Waking up to the Today programme always carries the risk
that you’ll start the day with a strong urge to hit something. But why oh why
did this morning have to begin with me being subjected to Nevile Gwynne and Michael Gove’s
increasingly vomit-inducing mutual appreciation society?
Gwynne (a retired accountant and old-school Latin teacher
with seemingly no distinguishing qualities) scratched Gove’s back a few months
ago: in a ludicrous publicity stunt for his book ‘Gwynne’s Grammar’, he and his
publishers gave a ‘Bad Grammar Award’ to a group of academics who’d written to
Gove criticising his educational reforms. I thought this smelt fishy at the
time, and it turns out so did a lot of other people – a blog I wrote digging around the subject went unexpectedly viral and still gets more hits every week
than anything I’ve written before or since.
Now it seems Gove has returned the favour. He’s issued a memo to Department for Education civil servants about how to write well, in
which he describes Gwynne’s Grammar as “a brief guide to the best writing style”

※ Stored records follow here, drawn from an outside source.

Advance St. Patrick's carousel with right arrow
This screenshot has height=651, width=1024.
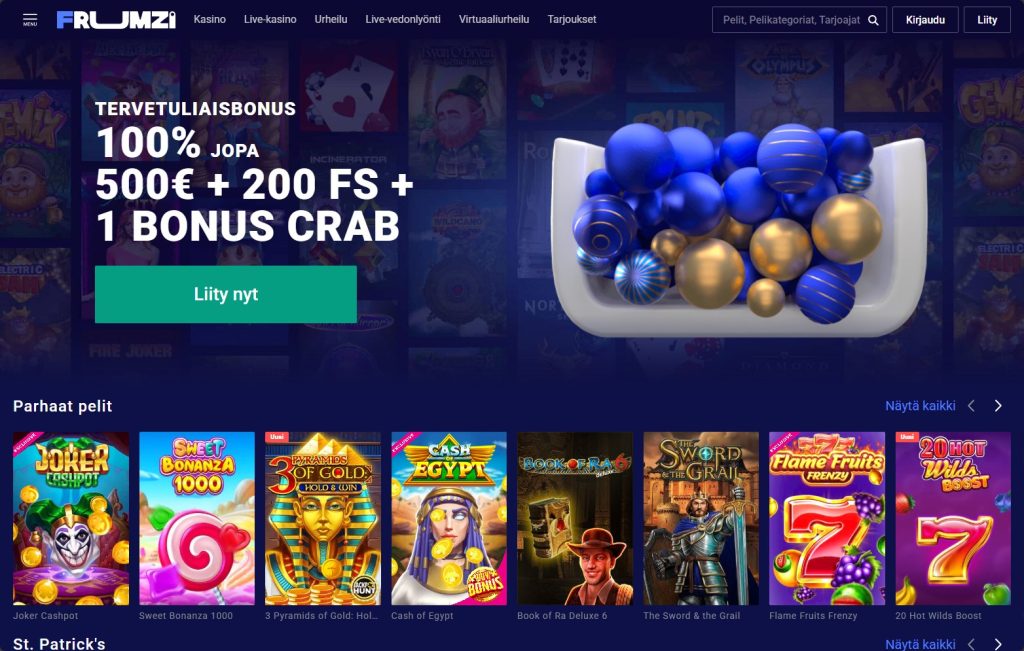998,644
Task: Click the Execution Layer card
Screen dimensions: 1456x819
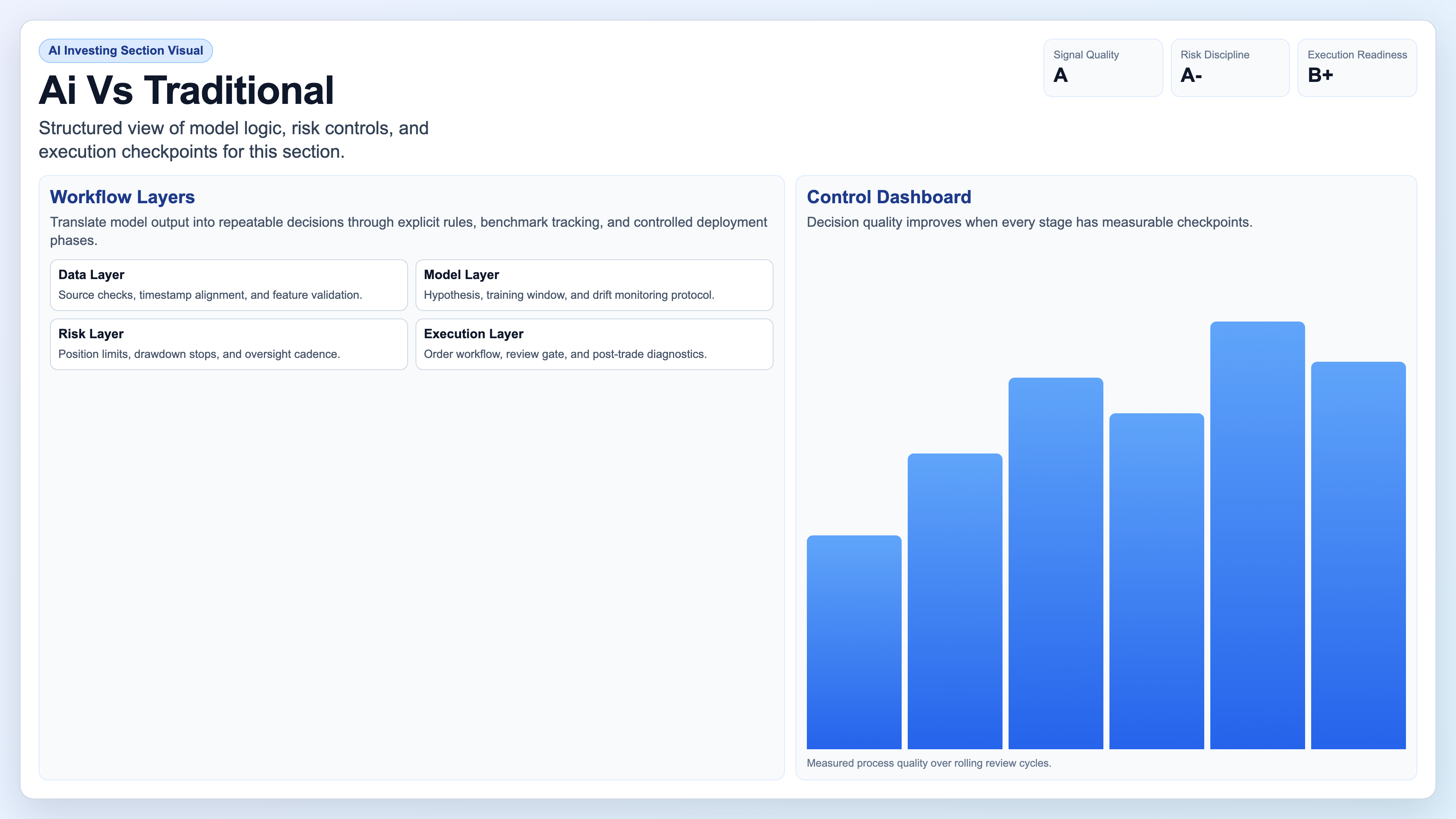Action: coord(594,344)
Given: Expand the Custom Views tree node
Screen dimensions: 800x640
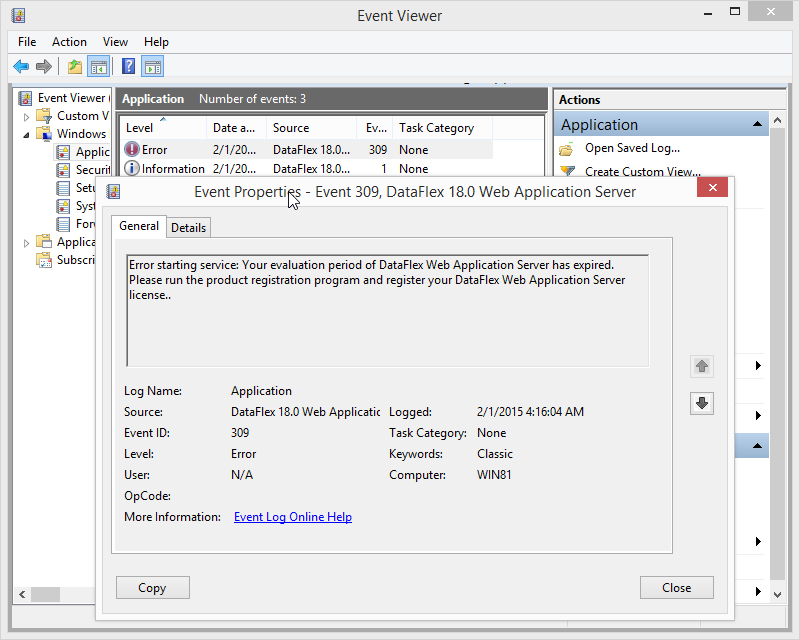Looking at the screenshot, I should pyautogui.click(x=27, y=117).
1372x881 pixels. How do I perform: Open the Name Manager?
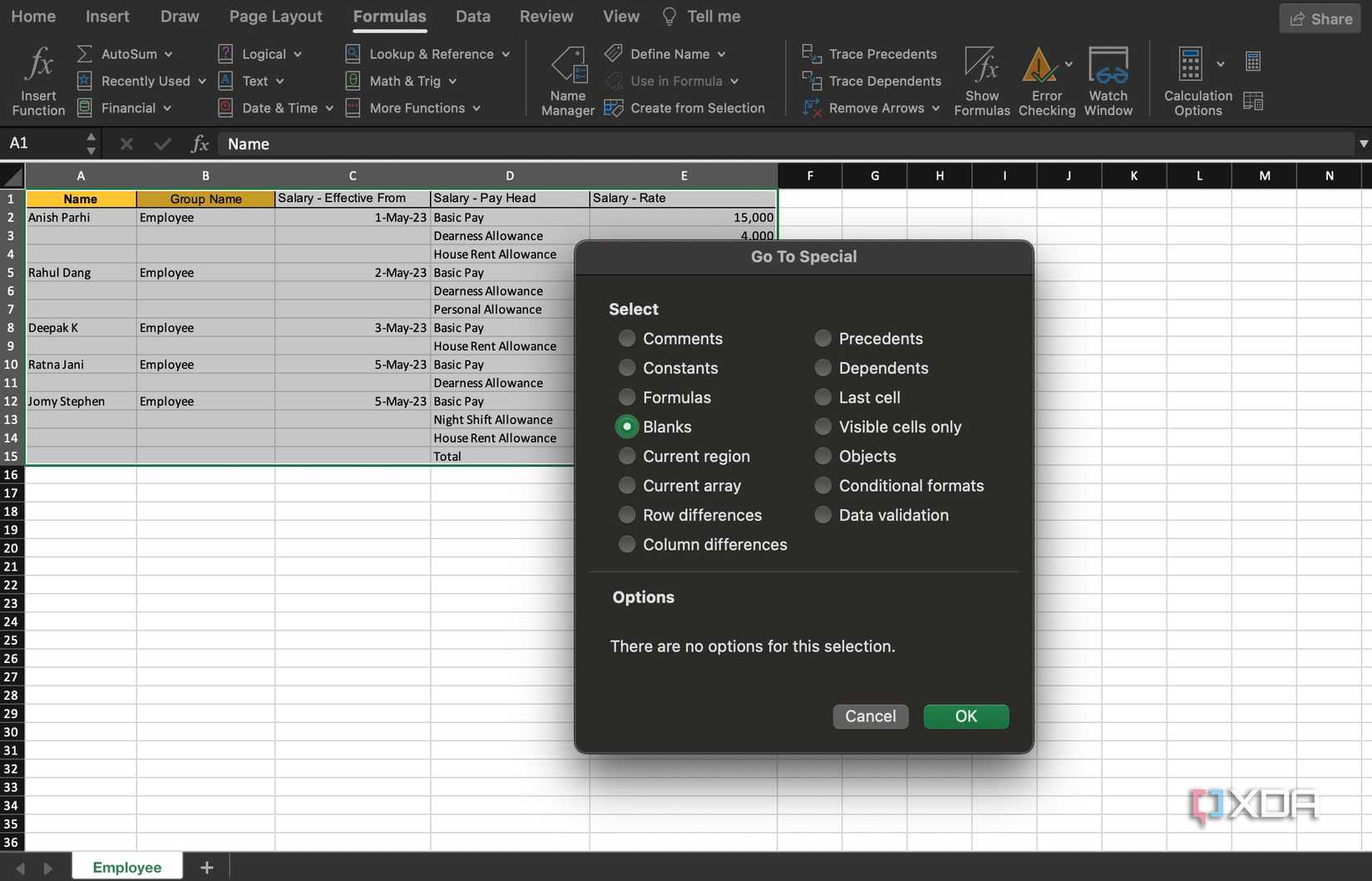point(568,79)
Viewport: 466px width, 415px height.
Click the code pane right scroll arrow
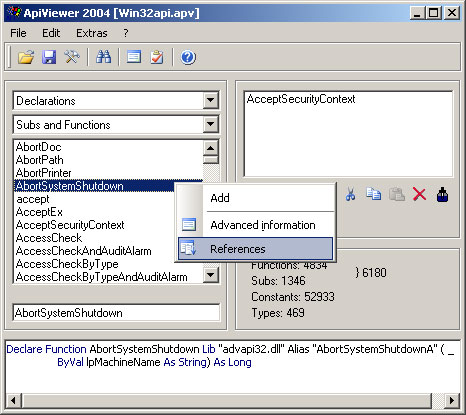(452, 400)
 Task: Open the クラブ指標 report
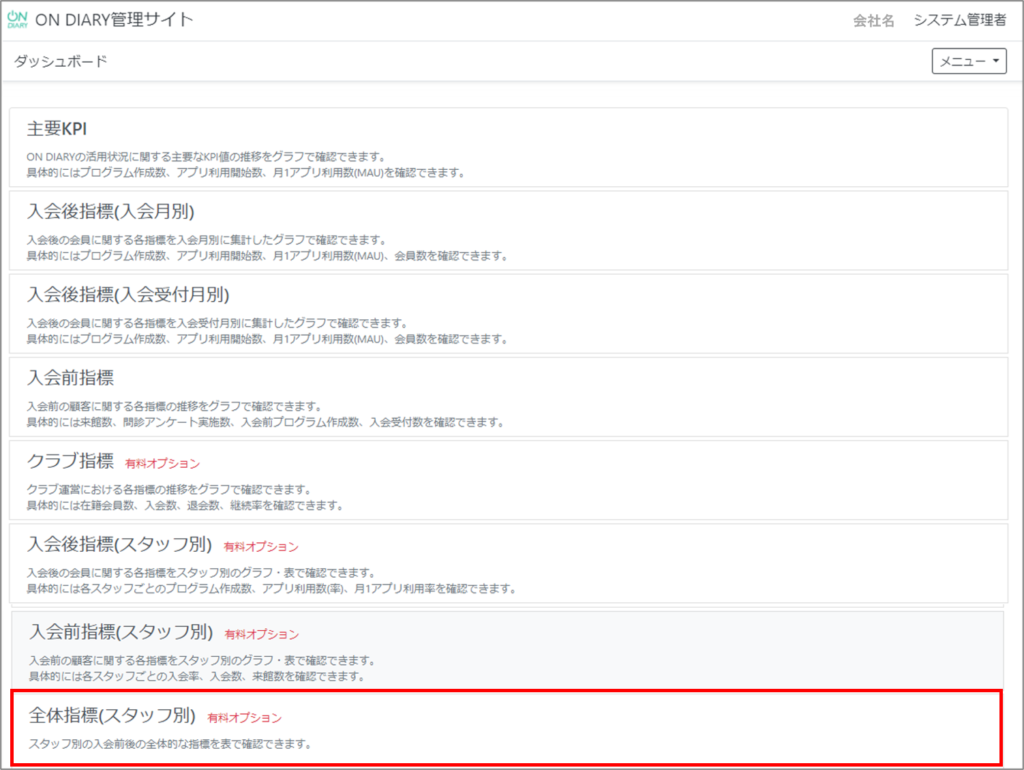[x=70, y=462]
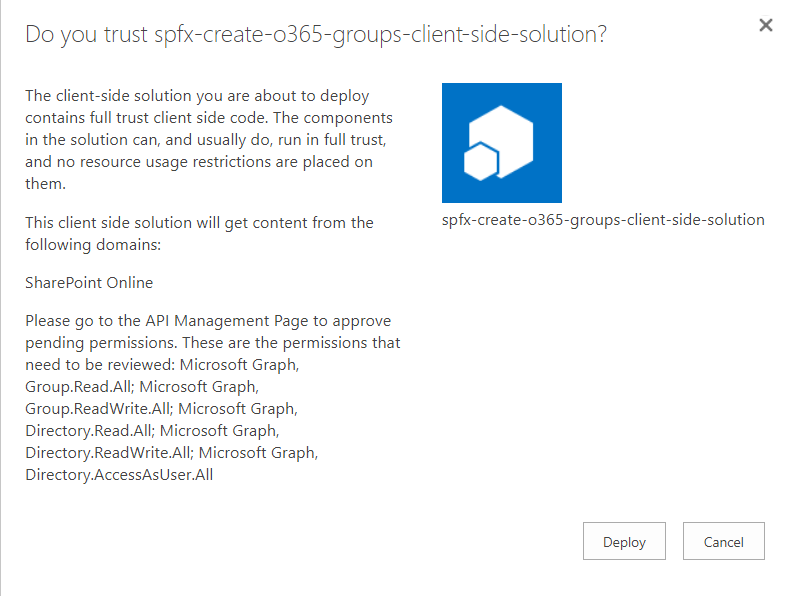Cancel the solution deployment
This screenshot has width=790, height=596.
[723, 541]
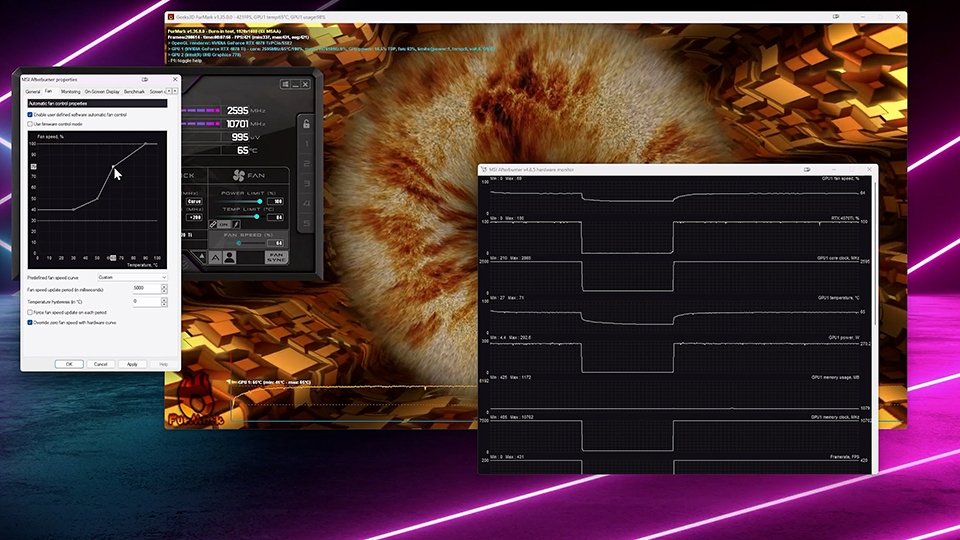Screen dimensions: 960x540
Task: Select profile slot 1 in Afterburner
Action: (x=307, y=145)
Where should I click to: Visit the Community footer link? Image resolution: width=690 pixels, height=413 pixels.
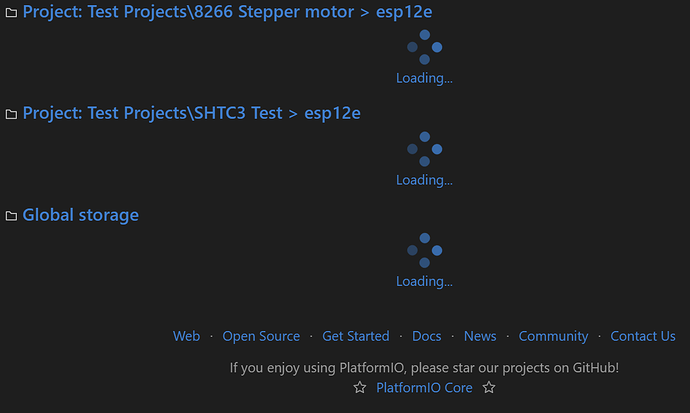pyautogui.click(x=553, y=336)
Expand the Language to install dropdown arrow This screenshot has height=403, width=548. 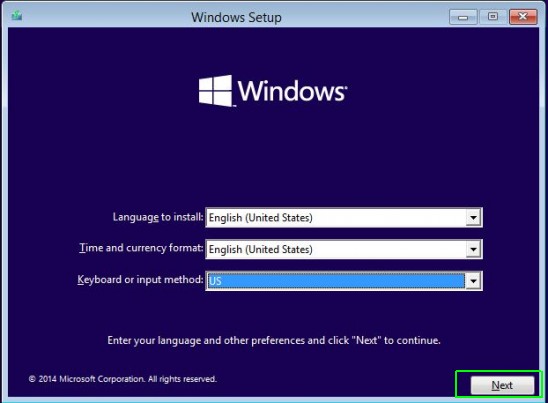tap(473, 218)
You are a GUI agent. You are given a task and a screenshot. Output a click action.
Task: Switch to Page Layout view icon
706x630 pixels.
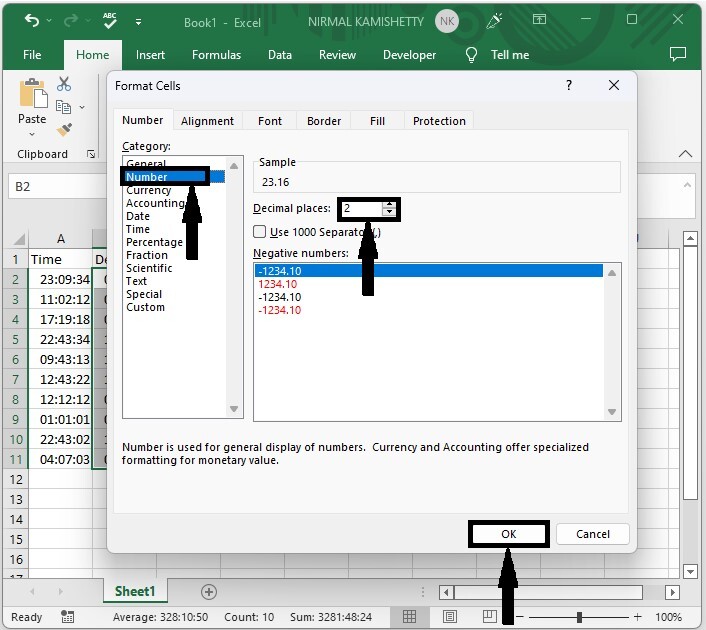point(450,617)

- thus giving this tedious old fraud another chance to spout guff on national
radio. (It’s not clear whether copies of Gwynne’s Grammar are being bought at
the taxpayer’s direct expense, or if officials are expected to purchase them
out of their own frozen wages.)
Gwynne duly seized the opportunity to describe Gove as “possibly
the most important person in education there’s been” – what, ever? And that wasn’t even the lowest
point of a truly dismal interview, in which Gwynne was asked piercing questions
like “Ah, so you’re a fan of Michael Gove?” and “But lots of people don’t like
Michael Gove – isn’t there a risk he might put people off buying your clearly
marvellous book?” Interestingly, Gwynne responded to this latter question by
saying darkly, “Well, don’t forget, Mr Gove has got against him, as have I,
pretty much everybody in high places in the academic world.” Oh, you mean like
those academics you conveniently ridiculed in the national press a few months
back for entirely spurious reasons? Still, one thing’s for sure: nobody could
accuse Nevile Gwynne of being an academic. His sole academic qualification is a
BA in Modern Languages, meaning he has about as much claim to be an expert on
grammar as I have to be an expert on political thought.
In fact, I think the lowest point of the interview was probably
when the interviewer asked breathlessly, “So if these officials read your book,
it’s not just that they’ll improve their style, they’ll improve their thinking
as well?” Lest we forget, one of the things I discovered when researching that
blog I mentioned is that Gwynne cannot
write for toffee. His website is a rambling, incoherent mess of
paragraph-long sentences and genuinely ungrammatical nonsense. From everything
I’ve seen of him, his thinking is not much better. Yet the Today programme
treated him with almost ludicrous reverence, acting like he is the world
authority on the English language he so obviously isn’t. At the end of the
interview, John Humphrys even chipped in: “Why is he not Sir Nevile Gwynne, for
heaven’s sake?” Um, maybe because he’s a complete nobody with no real
qualifications who you have inexplicably decided to give airtime to plug his
tedious little book?
Seriously, guys. If you want me to continue running the daily
risk of waking up to George Osborne, you really are going to have to do much better than this.